─── Source data ───

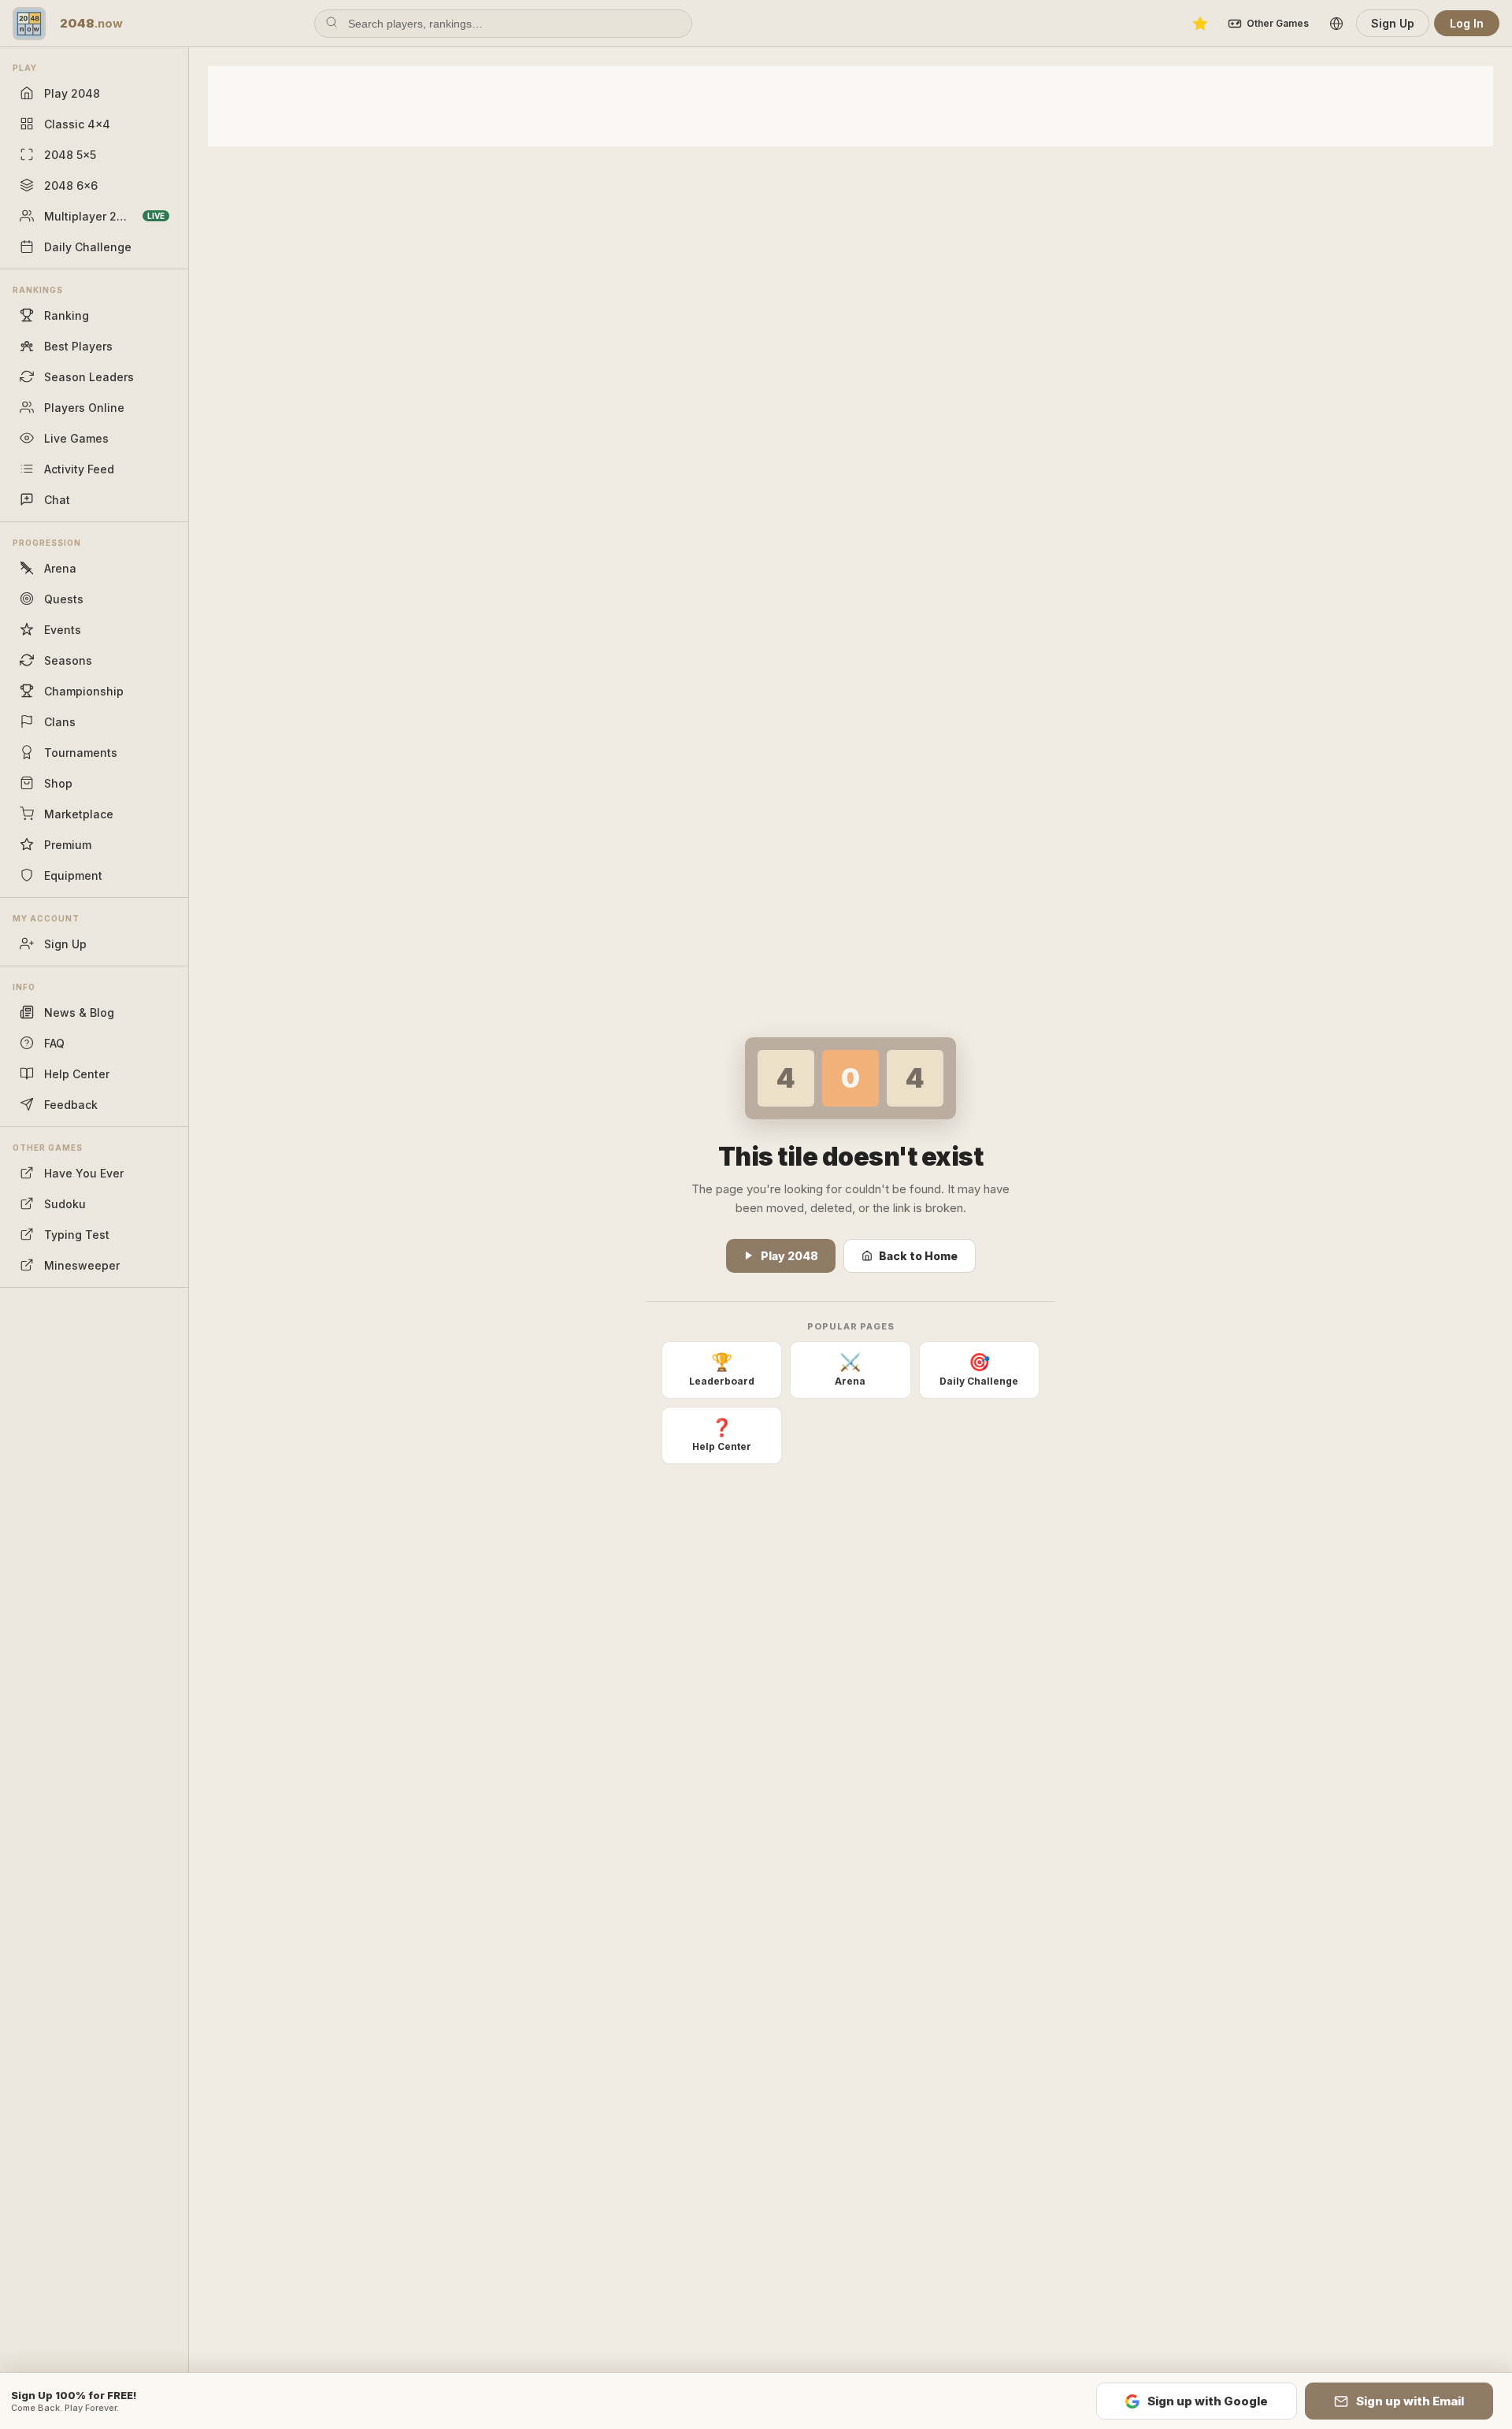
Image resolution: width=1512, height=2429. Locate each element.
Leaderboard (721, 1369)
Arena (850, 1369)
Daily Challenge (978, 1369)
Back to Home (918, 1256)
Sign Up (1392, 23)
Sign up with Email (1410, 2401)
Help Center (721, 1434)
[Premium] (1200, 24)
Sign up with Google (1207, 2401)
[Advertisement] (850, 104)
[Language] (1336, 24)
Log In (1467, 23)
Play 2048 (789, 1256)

───

Please print each entry exactly as it stands, without the pictures.

[Expected answer]
Image resolution: width=1512, height=2429. Locate each element.
Leaderboard (721, 1369)
Arena (850, 1369)
Daily Challenge (978, 1369)
Back to Home (918, 1256)
Sign Up (1392, 23)
Sign up with Email (1410, 2401)
Help Center (721, 1434)
[Premium] (1200, 24)
Sign up with Google (1207, 2401)
[Advertisement] (850, 104)
[Language] (1336, 24)
Log In (1467, 23)
Play 2048 (789, 1256)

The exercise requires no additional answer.